# EEG Quality Index

This notebook takes you through the implementation 

## Import libraries

In [1]:
%matplotlib qt

## Import libraries
import numpy as np
import moabb
import scipy.fft as fft
import scipy.stats as stats

## Import and visualize data

In [2]:
# Settings
plot_raw = False    # Boolean to plot raw data

# Set log level
moabb.set_log_level("warning")

# Import dataset
from moabb.datasets import BNCI2014001

dataset = BNCI2014001()

sessions = dataset.get_data(subjects=[1])
subject = 1
session_name = "session_T"
run_name = "run_1"
raw = sessions[subject][session_name][run_name]


# Visualize RAW data
if plot_raw:
    raw.plot()

## Signal quality metrics

The signal is analyzed as a sliding window of 1 second, with steps of 1 sample. The windows are defined as $\pm$ 500 msec before and after the center of the window. This window size allows to keep a 1 Hz frequency resolution.

First, the data will be converted to a `numpy` array with the previously mentioned sliding window approach.

In [3]:
# Separate data 
eeg_raw = raw.get_data()
srate = raw.info['sfreq']

window = int(srate) # Number of samples for each window [n]
slide = 1           # Number of samples to slide each window [n]

def sliding_window(data, window, slide):
    """

----

• **Exercise instructions**:
A) In the EEG Quality Index notebook, list every module imported in the code cell labeled "In [1]", with any alias it is given.
B) Reproduce the part of the EEG Quality Index notebook from "The signal is" to "eeg_raw = raw.get_data()".
Work only from the EEG Quality Index notebook.

----

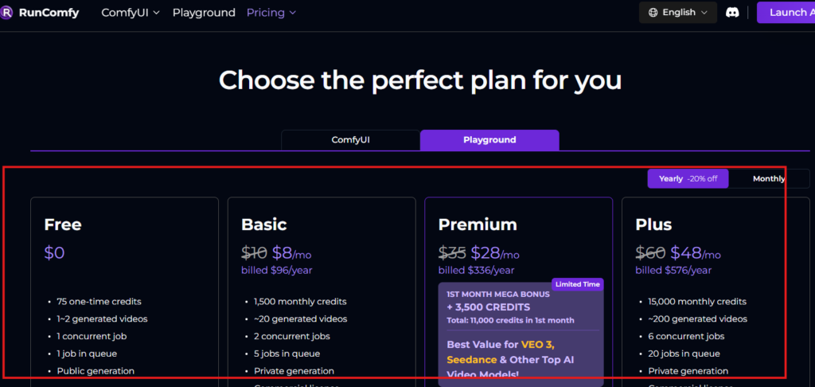Open the English language selector

click(x=677, y=13)
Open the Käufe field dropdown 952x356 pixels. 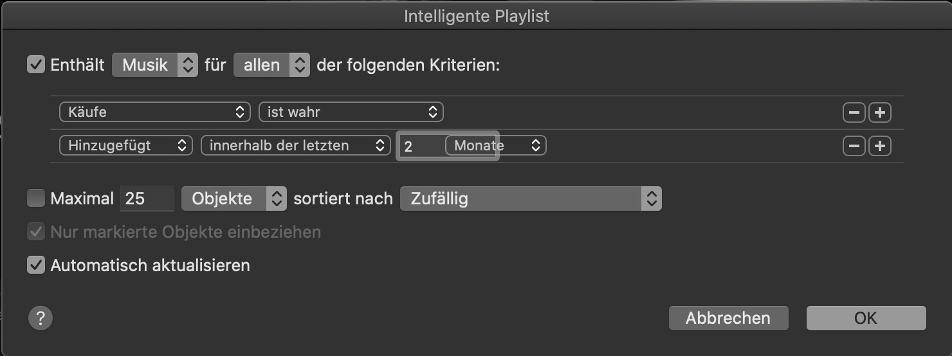(x=154, y=112)
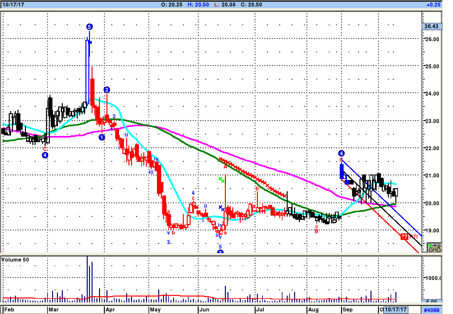Viewport: 453px width, 314px height.
Task: Click the #4088 bar count box
Action: [x=432, y=310]
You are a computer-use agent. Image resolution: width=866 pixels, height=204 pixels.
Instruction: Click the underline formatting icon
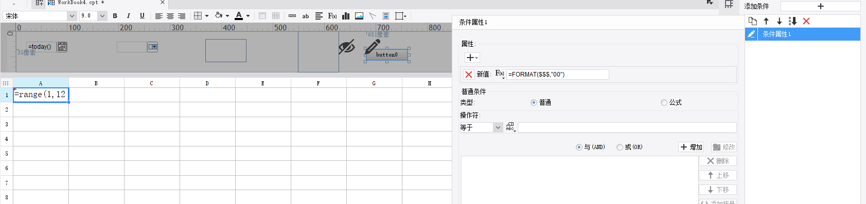142,16
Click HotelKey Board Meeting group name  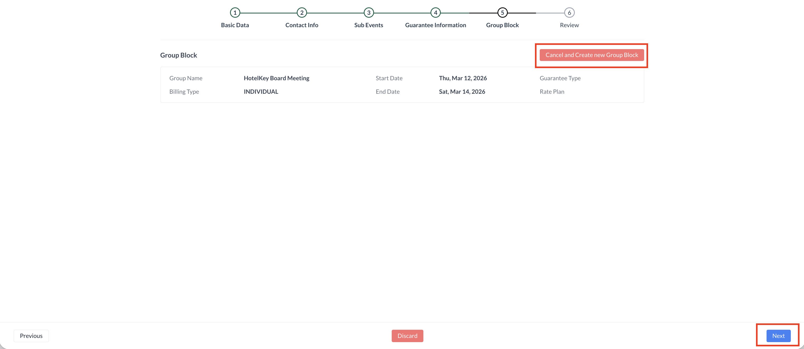(276, 78)
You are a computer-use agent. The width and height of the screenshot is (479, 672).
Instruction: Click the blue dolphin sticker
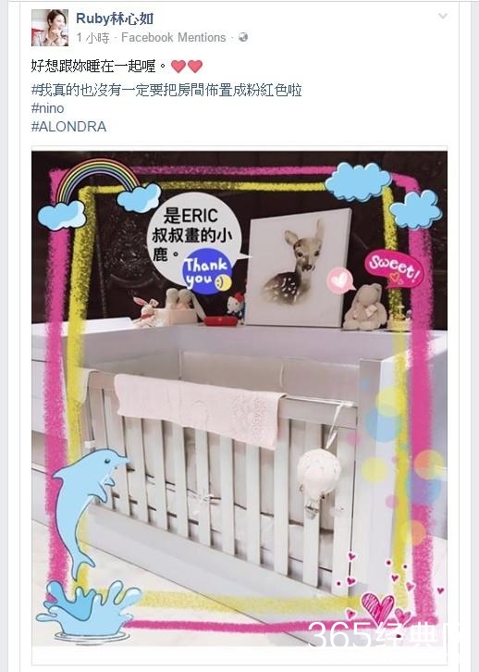click(89, 511)
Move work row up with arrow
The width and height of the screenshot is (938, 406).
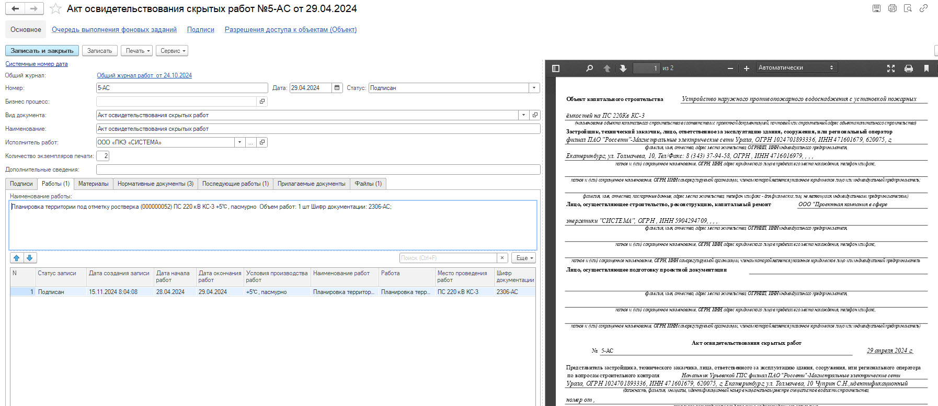pos(17,258)
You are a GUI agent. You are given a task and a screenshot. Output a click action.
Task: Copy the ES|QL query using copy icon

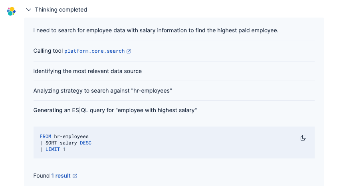303,138
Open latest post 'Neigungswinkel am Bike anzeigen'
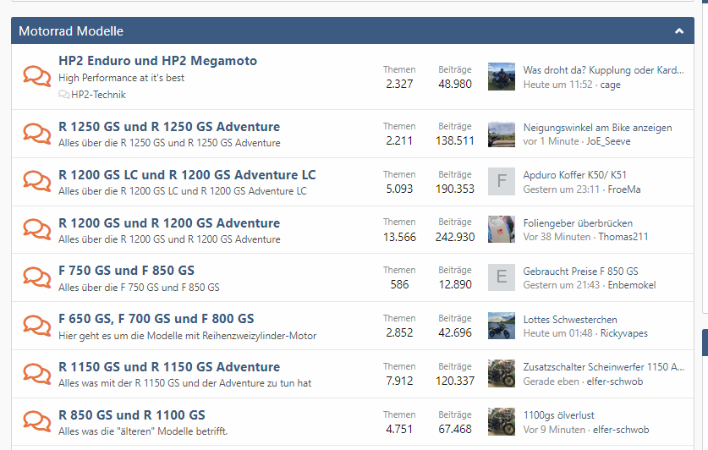 (x=597, y=128)
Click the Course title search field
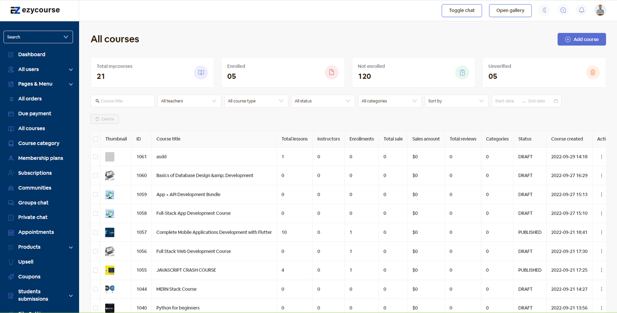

----

• **Exercise solutions**:
A) numpy (as np), moabb, scipy.fft (as fft), scipy.stats (as stats)

B)
The signal is analyzed as a sliding window of 1 second, with steps of 1 sample. The windows are defined as $\pm$ 500 msec before and after the center of the window. This window size allows to keep a 1 Hz frequency resolution.

First, the data will be converted to a `numpy` array with the previously mentioned sliding window approach.

In [3]:
# Separate data 
eeg_raw = raw.get_data()